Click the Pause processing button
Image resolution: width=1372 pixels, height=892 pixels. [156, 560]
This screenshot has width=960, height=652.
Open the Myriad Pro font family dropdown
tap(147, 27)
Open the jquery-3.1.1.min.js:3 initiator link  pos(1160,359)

---

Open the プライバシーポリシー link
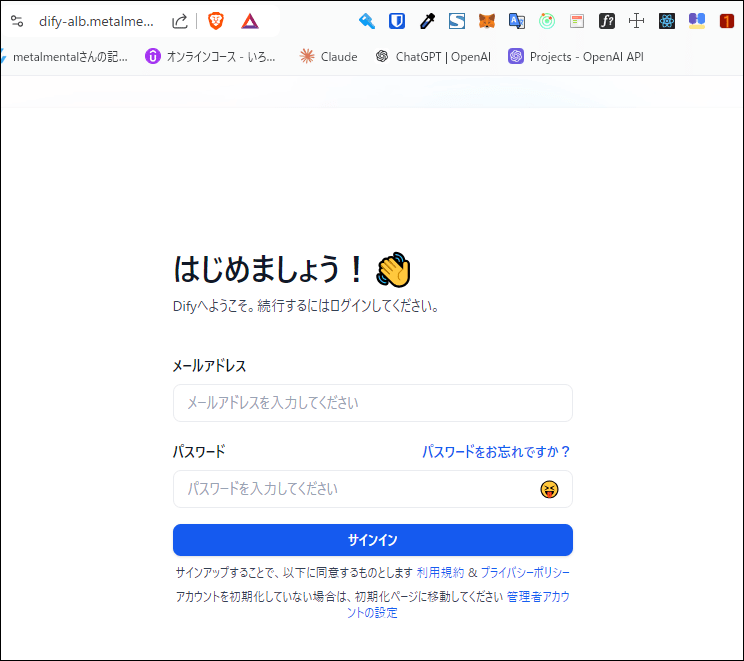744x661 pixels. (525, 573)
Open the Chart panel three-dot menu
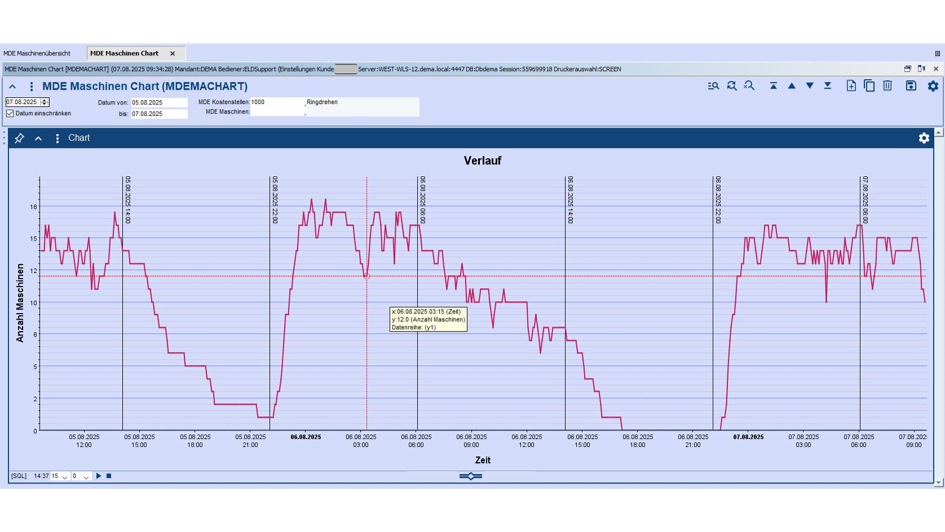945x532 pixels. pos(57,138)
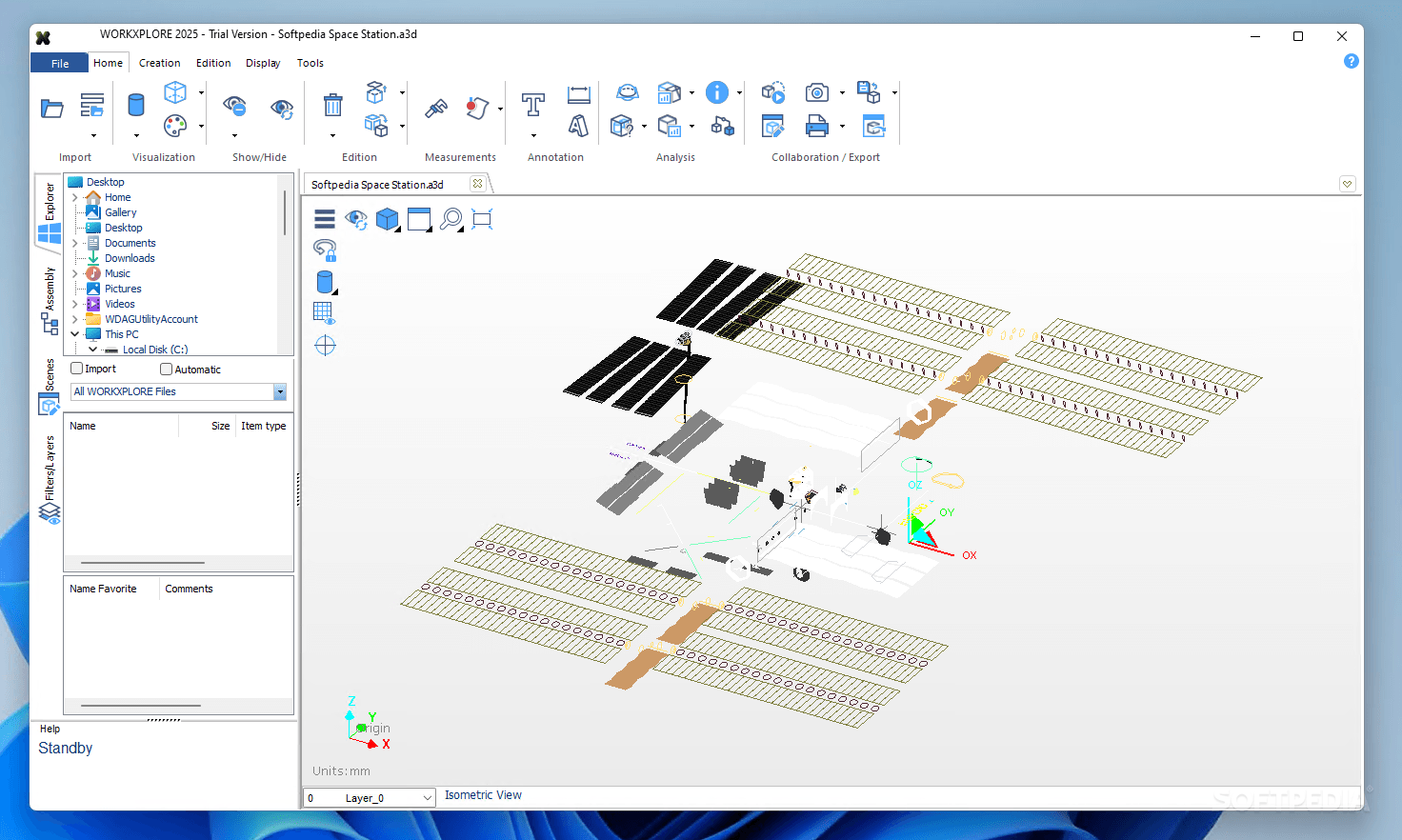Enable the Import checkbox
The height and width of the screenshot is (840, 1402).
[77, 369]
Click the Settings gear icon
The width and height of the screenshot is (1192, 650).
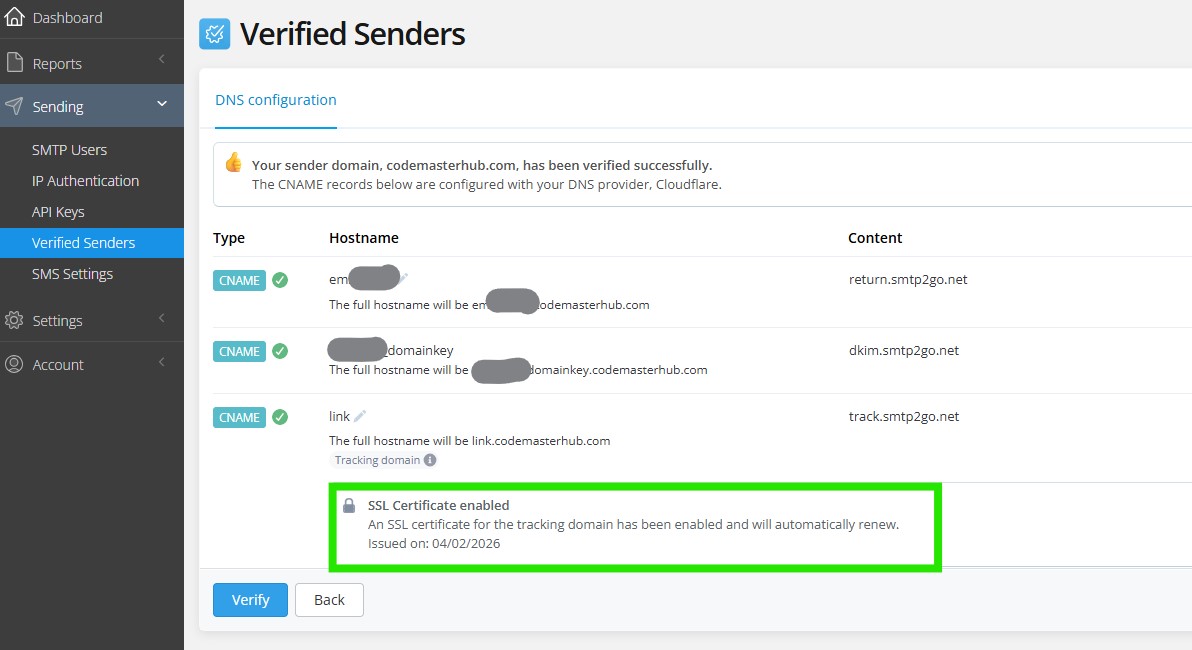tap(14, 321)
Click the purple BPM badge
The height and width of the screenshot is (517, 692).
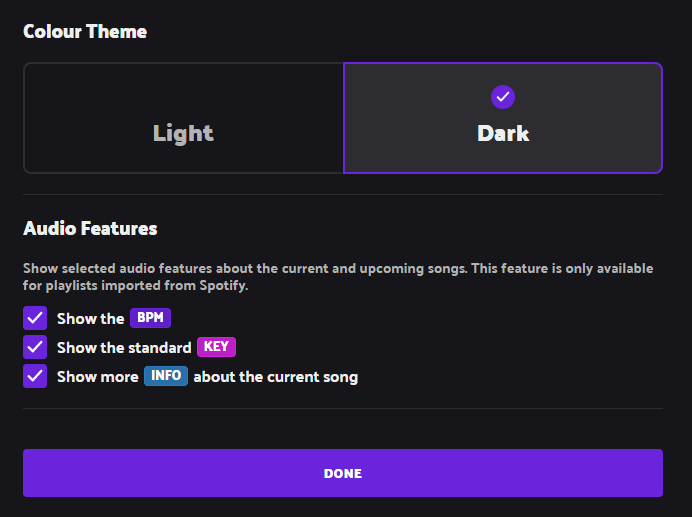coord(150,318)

**Exercise directions**
Could you set down, word for word, only the lines above from the line with "Click the Pause processing button" to the line with "Open the jquery-3.1.1.min.js:3", including both?

**Reply**
Click the Pause processing button
Image resolution: width=1372 pixels, height=892 pixels. [156, 560]
This screenshot has width=960, height=652.
Open the Myriad Pro font family dropdown
tap(147, 27)
Open the jquery-3.1.1.min.js:3 initiator link  pos(1160,359)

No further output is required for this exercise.